AMD Ryzen 5 7600 / Ryzen 7 7700 / Ryzen 9 7900 Linux Performance

Written by Michael Larabel in Processors on 9 January 2023 at 09:00 AM EST. Page 2 of 16. 47 Comments.

Back when the Ryzen 5 7600X, Ryzen 7 7700X, Ryzen 9 7900X, and Ryzen 9 7950X processors launched last year, the Linux support at-launch was in great shape. Even working temperature and power sensors! (Something that frequently lagged behind with past AMD desktop CPU launches...) And since then the Linux support has only matured with various kernel improvements, RadeonSI and RADV graphics drivers continue improving to benefit the integrated RDNA2 graphics, AMD P-State EPP on the way, and the Znver4 support beginning to appear with the GCC and LLVM Clang compilers. So it should be of no surprise that for this Ryzen 7600/7700/7900 launch, the Linux support is in good shape. With no extra/new features to worry about for the Linux support, everything is in good standing.

If you are running a modern Linux distribution you should be in good shape with the Ryzen 7000 series processors.

For gauging the performance the following processors were tested in today's review:

- Intel Core i5 12600K
- Intel Core i9 12900K
- Intel Core i5 13600K
- Intel Core i9 13900K
- AMD Ryzen 9 3900X
- AMD Ryzen 9 3950X
- AMD Ryzen 5 5600X
- AMD Ryzen 5 5700G
- AMD Ryzen 7 5800X
- AMD Ryzen 7 5800X3D
- AMD Ryzen 9 5900X
- AMD Ryzen 9 5950X
- AMD Ryzen 5 7600
- AMD Ryzen 5 7600X
- AMD Ryzen 7 7700
- AMD Ryzen 7 7700X
- AMD Ryzen 9 7900
- AMD Ryzen 9 7900X
- AMD Ryzen 9 7950X

Thanks to AMD and Intel for providing the available CPU review samples for Linux testing at Phoronix.

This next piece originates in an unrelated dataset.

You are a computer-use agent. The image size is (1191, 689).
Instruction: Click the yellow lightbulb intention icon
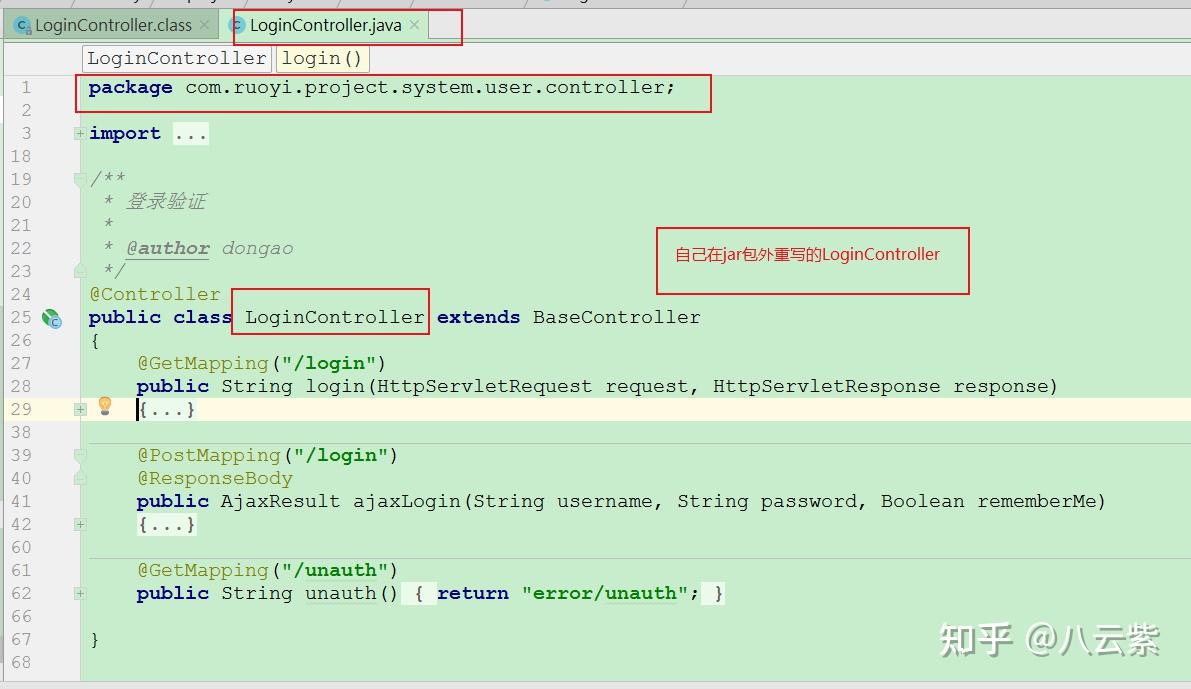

The processors were tested with 2 x 16GB DDR5-6000 memory and then 2 x 16GB DDR4-3600 for the Zen 2/3 platforms, 2TB Samsung 980 PRO NVMe SSD, and AMD Radeon RX 6800 XT graphics.

Benchmark Result

Ubuntu 22.04 LTS was used throughout for all testing while running the Linux 6.0 kernel for having the latest hardware support and optimizations both for AMD and Intel.